Instructions to follow: All lines with the word "simsonpharma" are to be found and copied from the listing.

Task input:

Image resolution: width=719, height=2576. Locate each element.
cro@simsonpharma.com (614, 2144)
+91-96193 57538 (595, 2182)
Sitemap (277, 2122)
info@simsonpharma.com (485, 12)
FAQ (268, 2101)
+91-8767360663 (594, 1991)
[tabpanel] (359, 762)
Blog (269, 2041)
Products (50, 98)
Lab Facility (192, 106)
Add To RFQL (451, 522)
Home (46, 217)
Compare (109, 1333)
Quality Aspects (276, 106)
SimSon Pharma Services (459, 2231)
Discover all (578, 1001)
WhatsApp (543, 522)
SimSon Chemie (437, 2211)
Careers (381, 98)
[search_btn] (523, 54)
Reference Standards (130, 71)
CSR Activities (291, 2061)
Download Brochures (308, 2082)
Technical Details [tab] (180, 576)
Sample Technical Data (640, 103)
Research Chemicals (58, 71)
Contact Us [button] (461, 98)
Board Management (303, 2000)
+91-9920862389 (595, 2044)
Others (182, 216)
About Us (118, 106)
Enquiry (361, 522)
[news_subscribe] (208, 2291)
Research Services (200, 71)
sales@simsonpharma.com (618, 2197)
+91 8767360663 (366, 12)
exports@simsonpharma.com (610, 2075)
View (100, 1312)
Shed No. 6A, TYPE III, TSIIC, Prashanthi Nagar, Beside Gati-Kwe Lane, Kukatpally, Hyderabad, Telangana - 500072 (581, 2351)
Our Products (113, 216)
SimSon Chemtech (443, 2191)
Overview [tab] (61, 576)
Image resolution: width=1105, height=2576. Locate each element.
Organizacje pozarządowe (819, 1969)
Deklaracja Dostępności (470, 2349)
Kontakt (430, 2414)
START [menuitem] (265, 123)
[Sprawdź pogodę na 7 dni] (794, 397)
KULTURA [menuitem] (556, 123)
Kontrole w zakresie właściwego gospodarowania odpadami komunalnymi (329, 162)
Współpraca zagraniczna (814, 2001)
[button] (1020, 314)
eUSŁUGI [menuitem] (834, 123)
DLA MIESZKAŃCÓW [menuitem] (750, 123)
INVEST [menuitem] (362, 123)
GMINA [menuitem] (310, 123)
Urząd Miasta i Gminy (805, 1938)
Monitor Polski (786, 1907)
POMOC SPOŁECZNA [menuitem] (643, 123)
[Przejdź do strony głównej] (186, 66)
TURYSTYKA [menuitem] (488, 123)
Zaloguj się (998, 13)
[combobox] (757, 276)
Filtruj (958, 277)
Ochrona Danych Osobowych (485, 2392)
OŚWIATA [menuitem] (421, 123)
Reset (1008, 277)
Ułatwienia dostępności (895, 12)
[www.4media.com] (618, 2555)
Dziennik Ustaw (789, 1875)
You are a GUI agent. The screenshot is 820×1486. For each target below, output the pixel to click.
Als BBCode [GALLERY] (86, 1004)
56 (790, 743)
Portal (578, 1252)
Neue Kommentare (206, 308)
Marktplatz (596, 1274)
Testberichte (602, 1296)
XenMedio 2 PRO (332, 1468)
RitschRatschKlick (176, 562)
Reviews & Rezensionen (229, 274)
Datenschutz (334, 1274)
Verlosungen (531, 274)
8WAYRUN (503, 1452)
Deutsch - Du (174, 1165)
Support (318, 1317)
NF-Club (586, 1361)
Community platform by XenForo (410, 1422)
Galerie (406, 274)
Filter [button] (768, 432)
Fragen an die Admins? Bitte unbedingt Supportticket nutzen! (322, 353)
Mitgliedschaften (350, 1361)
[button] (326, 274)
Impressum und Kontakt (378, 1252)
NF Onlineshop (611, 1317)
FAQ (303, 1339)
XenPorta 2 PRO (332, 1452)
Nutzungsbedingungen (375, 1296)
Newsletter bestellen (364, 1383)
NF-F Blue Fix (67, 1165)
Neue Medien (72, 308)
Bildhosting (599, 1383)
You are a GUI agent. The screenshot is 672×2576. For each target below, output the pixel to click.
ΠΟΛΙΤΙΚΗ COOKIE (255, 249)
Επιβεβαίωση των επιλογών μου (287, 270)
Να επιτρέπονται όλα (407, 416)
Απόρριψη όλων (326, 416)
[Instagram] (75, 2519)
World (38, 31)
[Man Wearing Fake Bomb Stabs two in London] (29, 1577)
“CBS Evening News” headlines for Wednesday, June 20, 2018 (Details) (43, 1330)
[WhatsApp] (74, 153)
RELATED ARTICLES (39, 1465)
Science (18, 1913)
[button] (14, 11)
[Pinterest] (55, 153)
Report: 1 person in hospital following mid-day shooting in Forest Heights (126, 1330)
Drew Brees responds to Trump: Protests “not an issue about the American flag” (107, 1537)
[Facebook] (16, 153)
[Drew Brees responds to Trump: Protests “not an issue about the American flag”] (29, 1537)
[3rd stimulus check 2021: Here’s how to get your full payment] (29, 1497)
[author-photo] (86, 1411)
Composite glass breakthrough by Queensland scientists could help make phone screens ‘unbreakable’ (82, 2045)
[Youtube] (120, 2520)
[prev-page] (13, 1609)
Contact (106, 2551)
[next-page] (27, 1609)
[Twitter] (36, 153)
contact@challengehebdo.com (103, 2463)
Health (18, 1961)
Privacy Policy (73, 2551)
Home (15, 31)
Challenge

Answer box:
cro@simsonpharma.com (614, 2144)
info@simsonpharma.com (485, 12)
sales@simsonpharma.com (618, 2197)
exports@simsonpharma.com (610, 2075)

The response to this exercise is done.